Rick McGinnis writes:
When The Young Pope was announced last year, there was no reason to believe that the show would be anything but a potboiler with an agenda, an upscale quality cable version of Dan Brown’s idiotic Da Vinci Code series. It has been a long time – virtually my whole life – since the movies were sympathetic to the papacy in particular or Catholics in general. Rumours spread that the show would particularly target conservative Catholics with its satire, in what looked like a televised polemic advocating for the liberalization of the Church, proclaiming its irrelevance or even its hoped-for abolition. (…)
The cardinals who had elected an unknown, obscure American in the hopes of using him as a puppet for careful liberalization – led by Vatican Secretary of State Cardinal Voiello – were shocked at his sudden intransigence.
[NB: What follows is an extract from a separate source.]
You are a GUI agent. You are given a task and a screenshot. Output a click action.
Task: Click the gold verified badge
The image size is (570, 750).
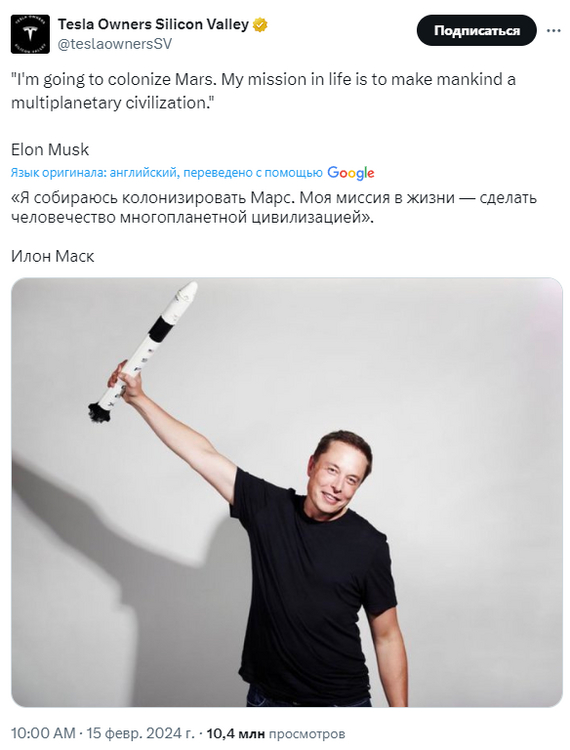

But as the elderly cardinal passed over in favour of Belardo – his onetime mentor, Cardinal Spencer (James Cromwell) – points out angrily to Voiello, “the young are always more extreme than the old.” (…)
I’m sure many readers will be scandalized by The Young Pope, but I can’t think of another movie or TV show in decades that wears its fascination with the unprecedented and fascinating strangeness of the papacy so eagerly, or allows characters to debate topics like abortion, clerical abuse, celibacy and sexuality without trying to deliver an agenda. I can’t think of another faith – Christian, protestant, Abrahamic or pagan – where these questions need to be debated so regularly, and in flagrant violation of an increasingly censorious political or cultural climate, hell-bent on enforcing consensus.